## Exercise directions:
Print, exactly as they appear in the listing below, the lines from the line with "You are a GUI agent. The screenshot is 360×2503." to the line with "Impressum (289, 2324)", with both end lines kept.

## Extracted material:
┄┄┄┄┄┄

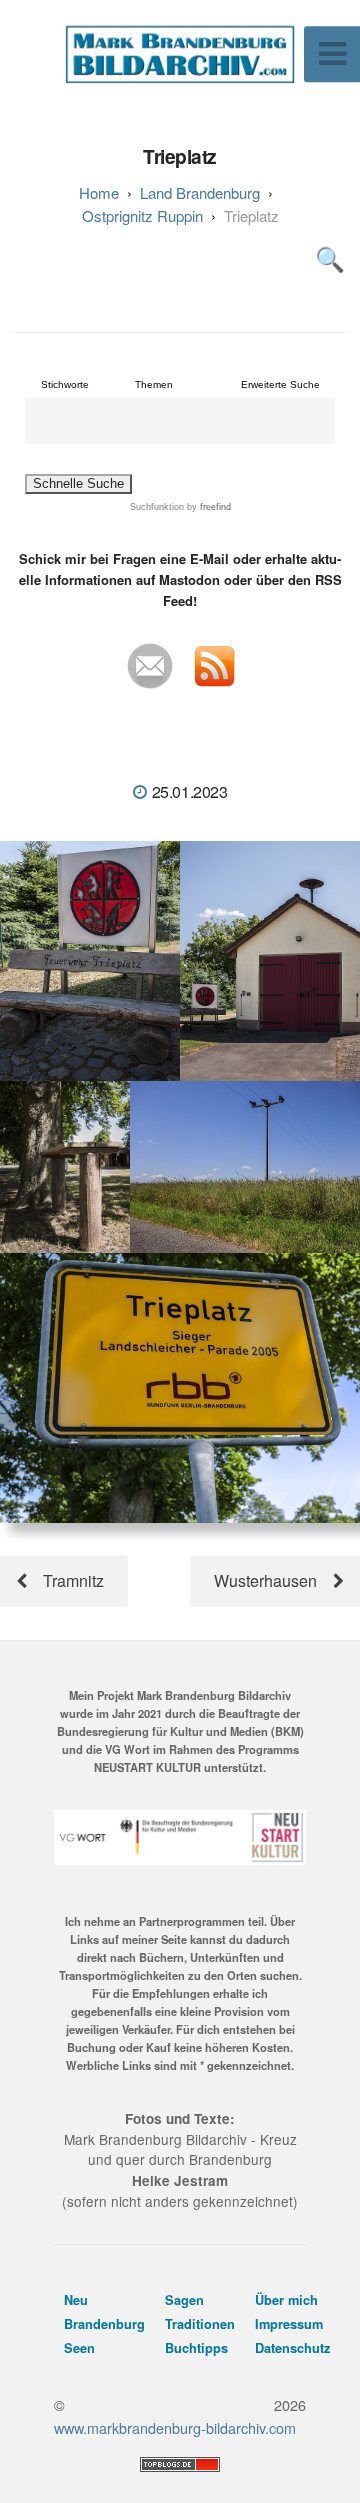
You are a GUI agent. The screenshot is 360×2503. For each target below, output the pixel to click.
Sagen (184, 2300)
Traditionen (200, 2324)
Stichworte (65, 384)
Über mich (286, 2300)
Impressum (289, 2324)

┄┄┄┄┄┄

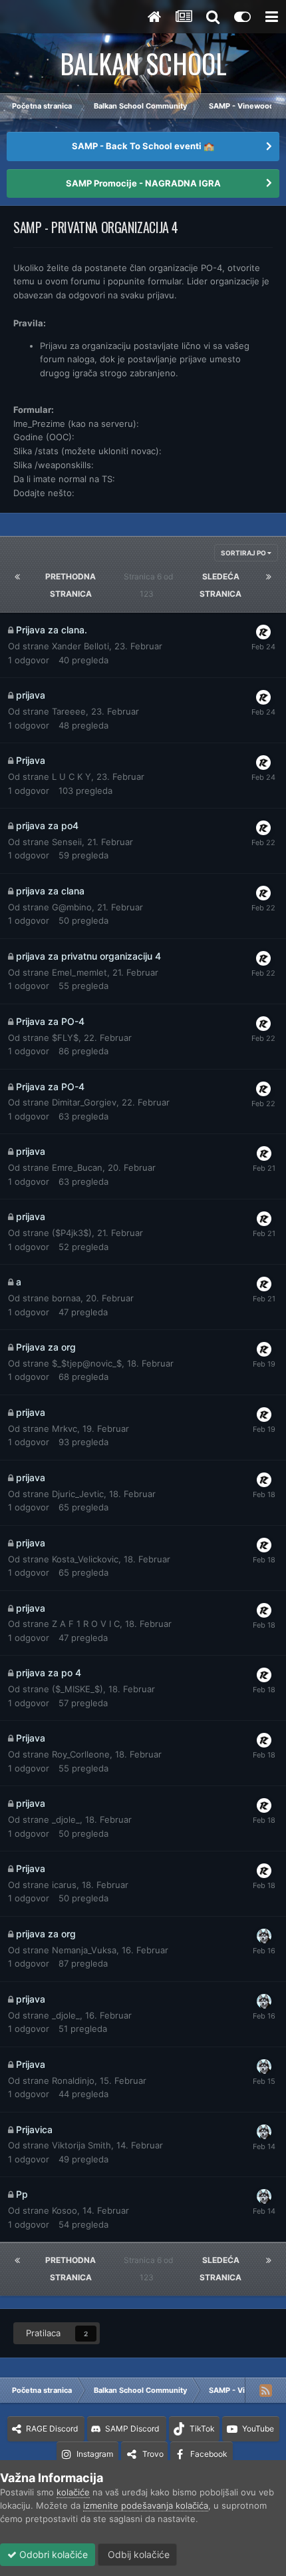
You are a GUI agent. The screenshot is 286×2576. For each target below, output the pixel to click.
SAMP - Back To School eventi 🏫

┄┄┄┄┄┄

## Answer to the exercise:
You are a GUI agent. The screenshot is 360×2503. For each target below, output the pixel to click.
Sagen (184, 2300)
Traditionen (200, 2324)
Stichworte (65, 384)
Über mich (286, 2300)
Impressum (289, 2324)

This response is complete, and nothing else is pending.